PROBLEM TO SOLVE: Return nothing but the lines from the one with "Task: Select Ashfield away team cell" through the one with "The width and height of the screenshot is (686, 606)." in the data below, word for word and without pictures.
##########
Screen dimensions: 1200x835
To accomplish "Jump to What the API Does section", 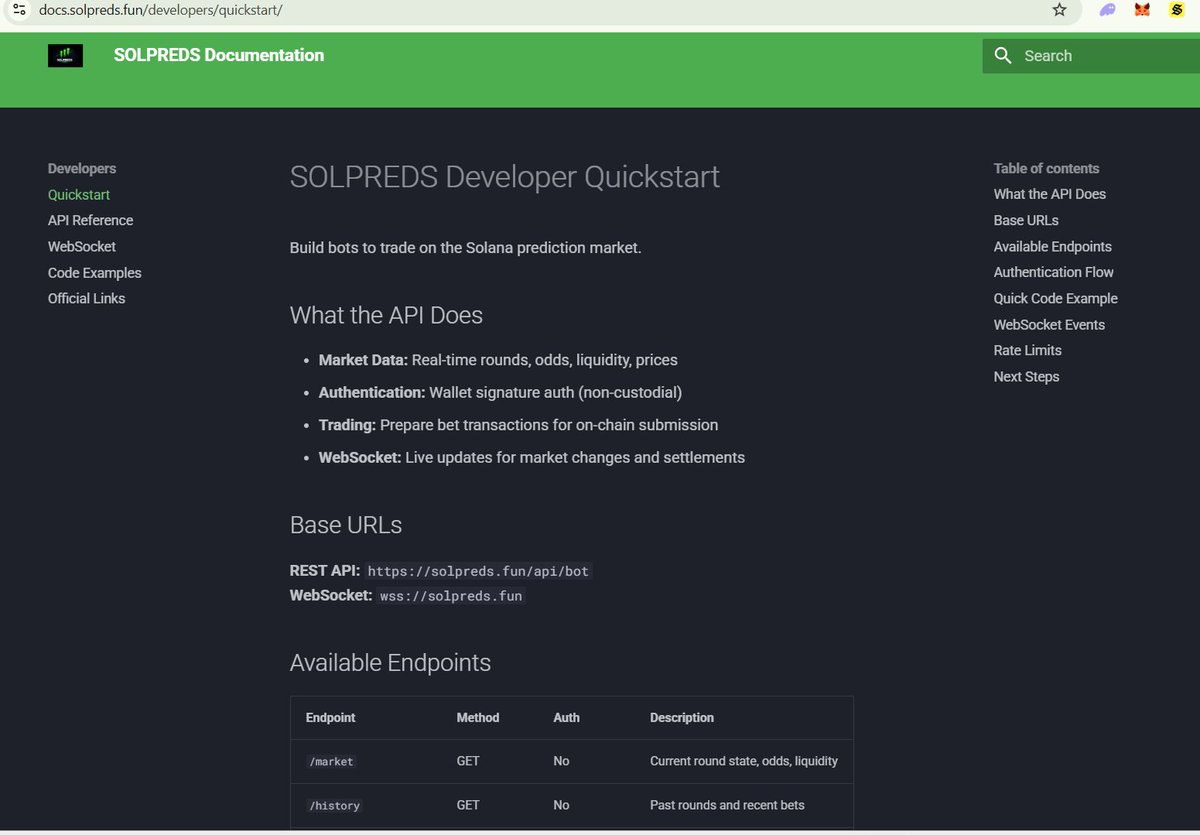I will pos(1050,194).
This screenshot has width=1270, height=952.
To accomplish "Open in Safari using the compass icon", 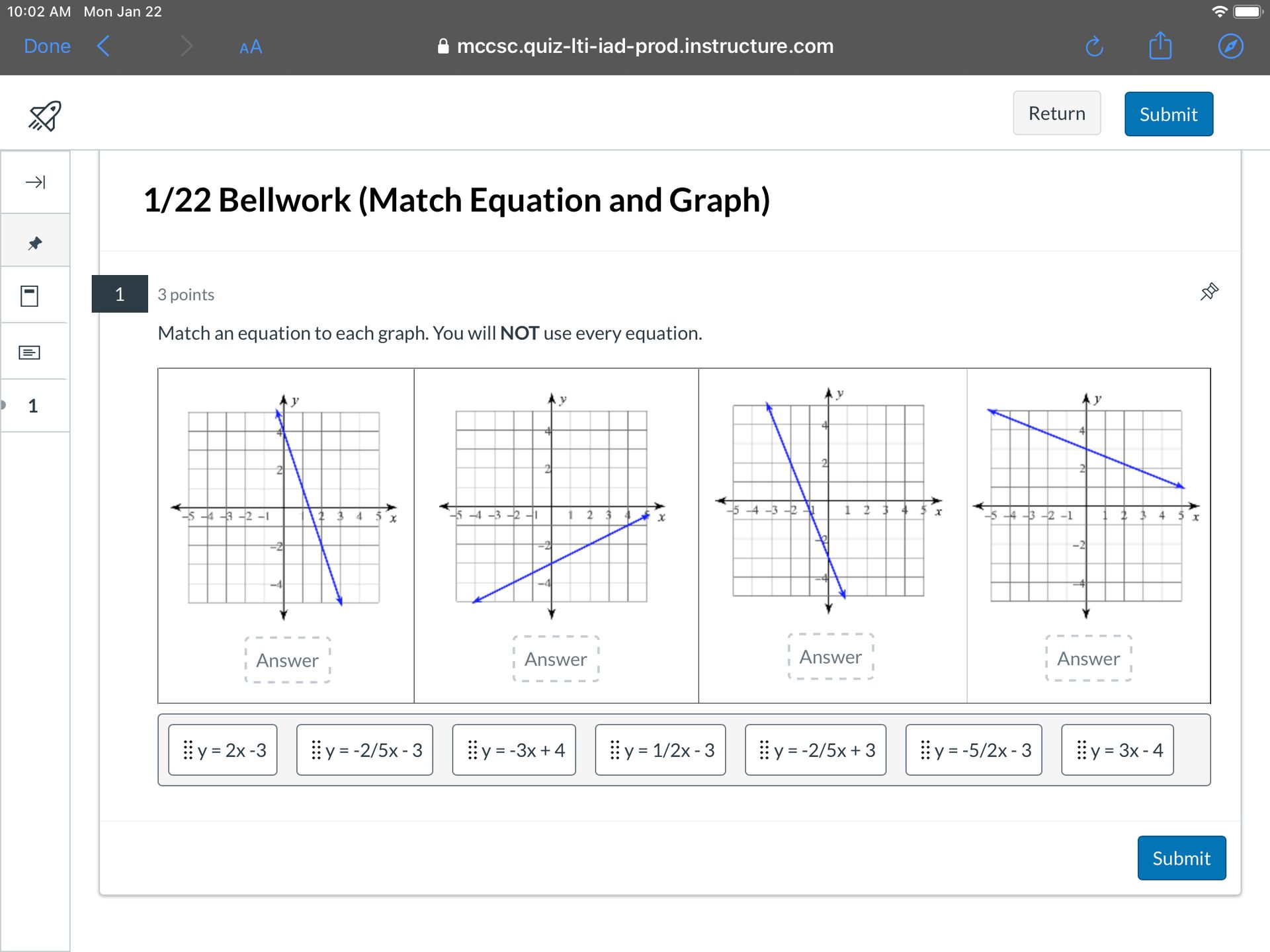I will [1230, 46].
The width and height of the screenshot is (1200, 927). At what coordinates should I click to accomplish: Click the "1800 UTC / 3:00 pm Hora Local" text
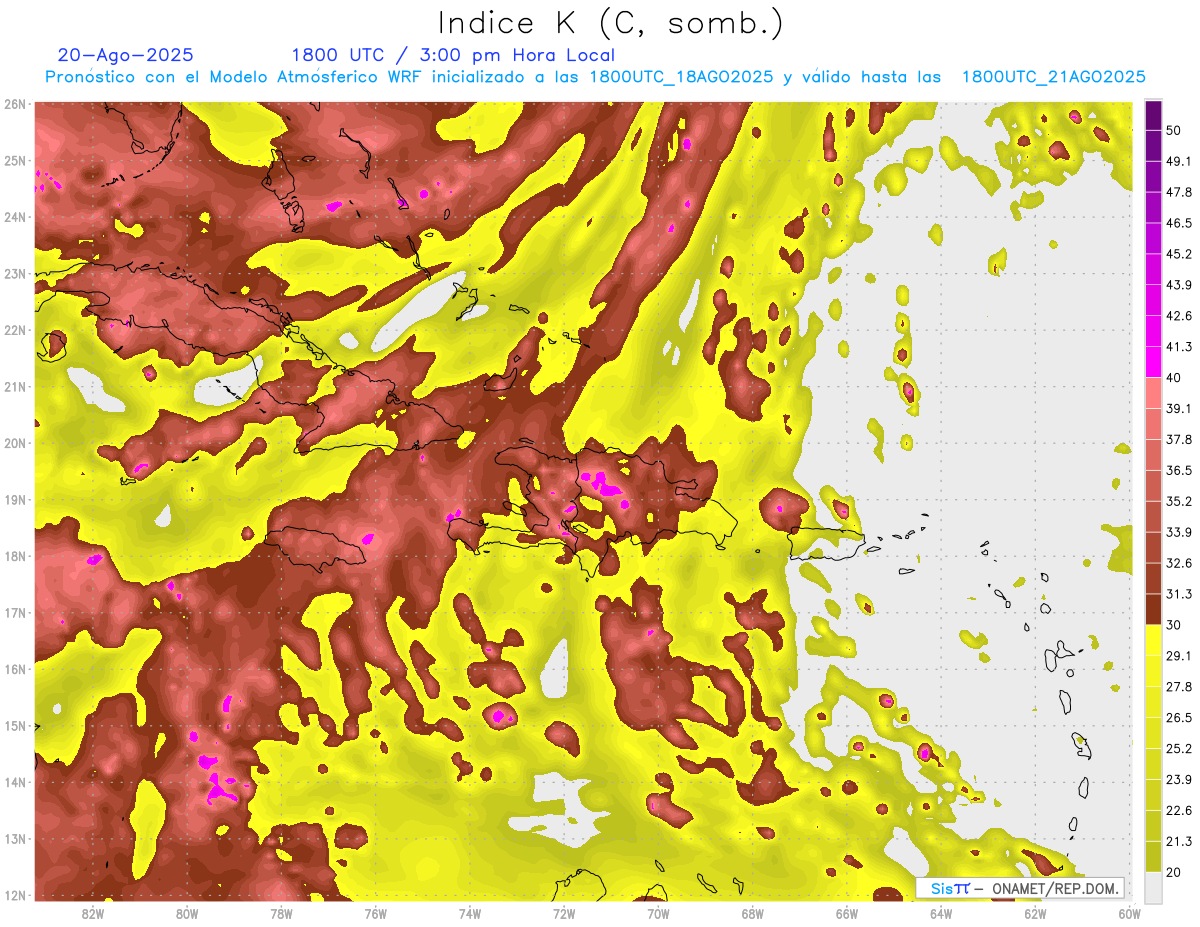[452, 55]
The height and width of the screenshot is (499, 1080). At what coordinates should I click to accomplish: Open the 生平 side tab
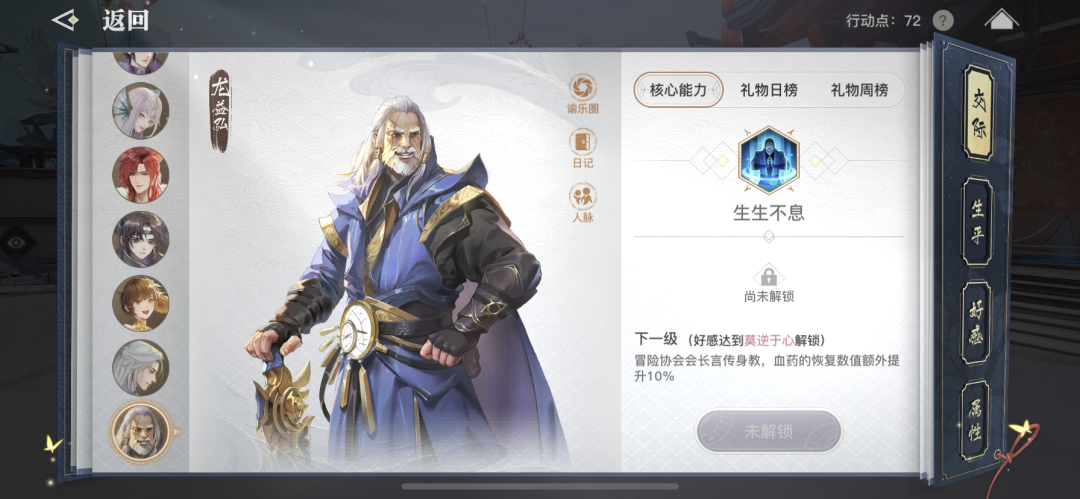(977, 222)
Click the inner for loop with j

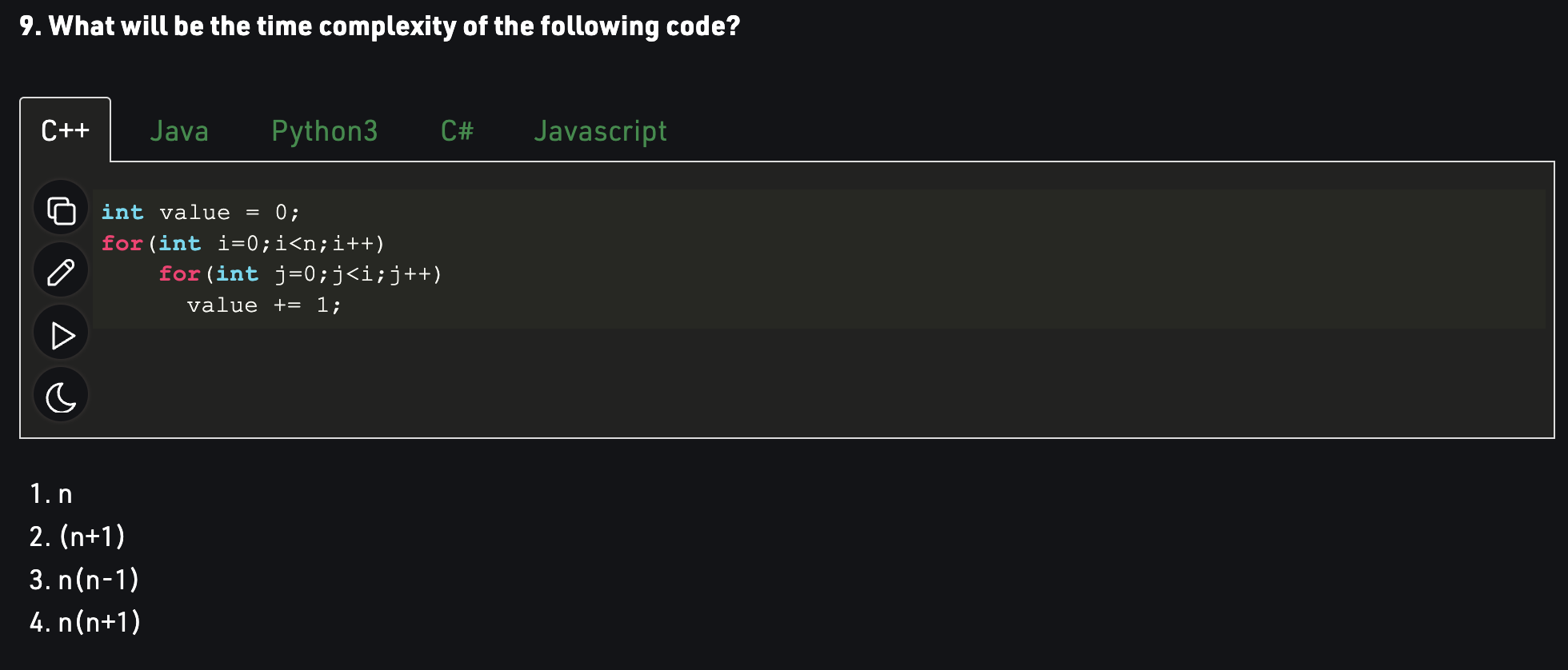pos(300,274)
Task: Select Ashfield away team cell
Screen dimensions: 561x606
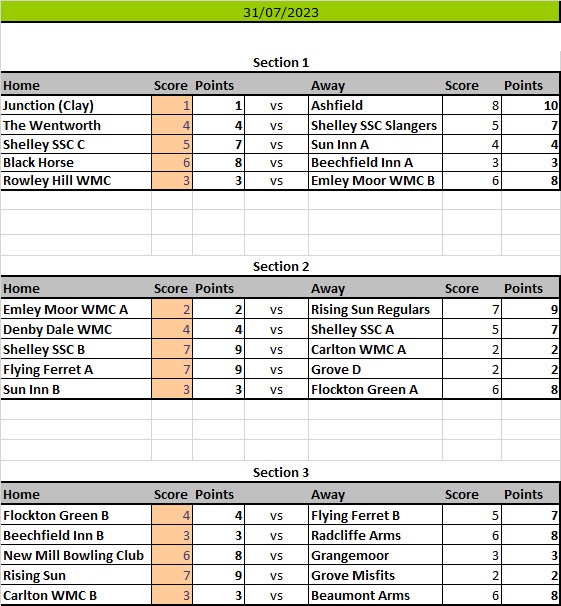Action: [x=375, y=105]
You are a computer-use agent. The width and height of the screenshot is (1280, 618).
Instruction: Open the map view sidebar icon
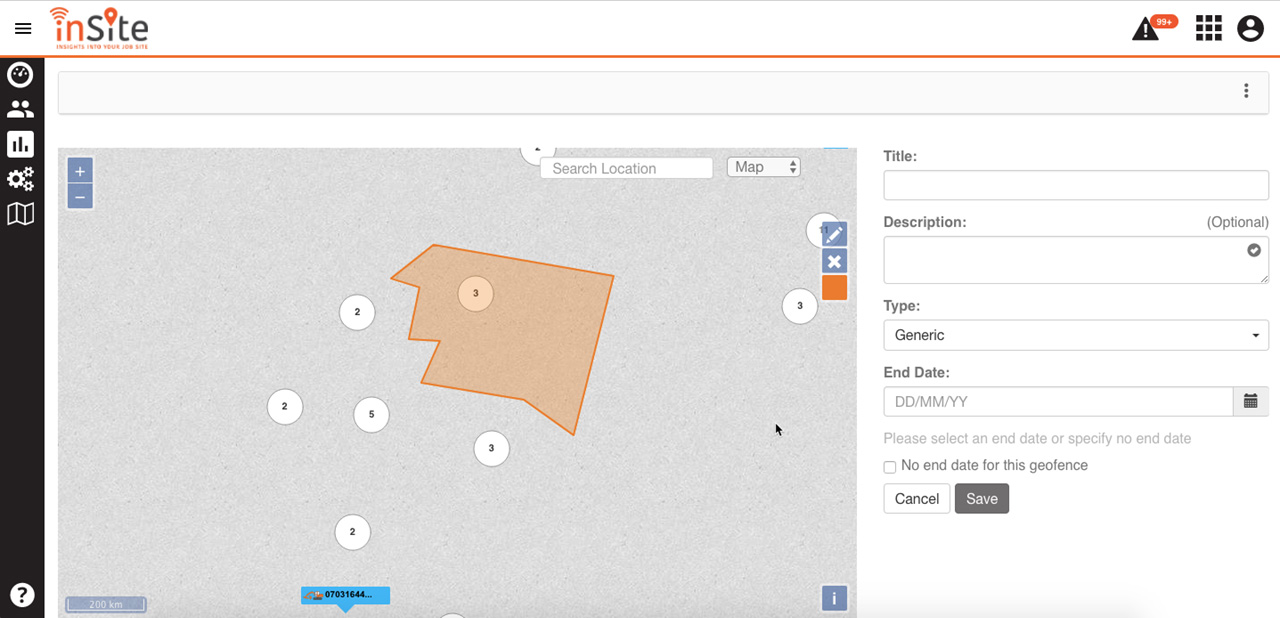[20, 213]
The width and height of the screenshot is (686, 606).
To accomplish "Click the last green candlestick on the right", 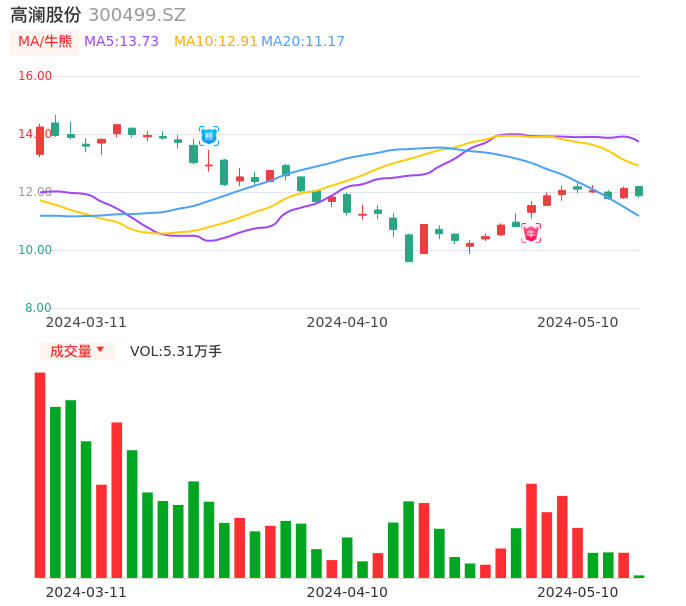I will click(639, 191).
##########
ANSWER TO THIS TASK:
Task: Select Ashfield away team cell
Screen dimensions: 561x606
Action: [x=375, y=105]
You are a computer-use agent. The width and height of the screenshot is (1280, 618).
Instruction: Open the map view sidebar icon
[20, 213]
The width and height of the screenshot is (686, 606).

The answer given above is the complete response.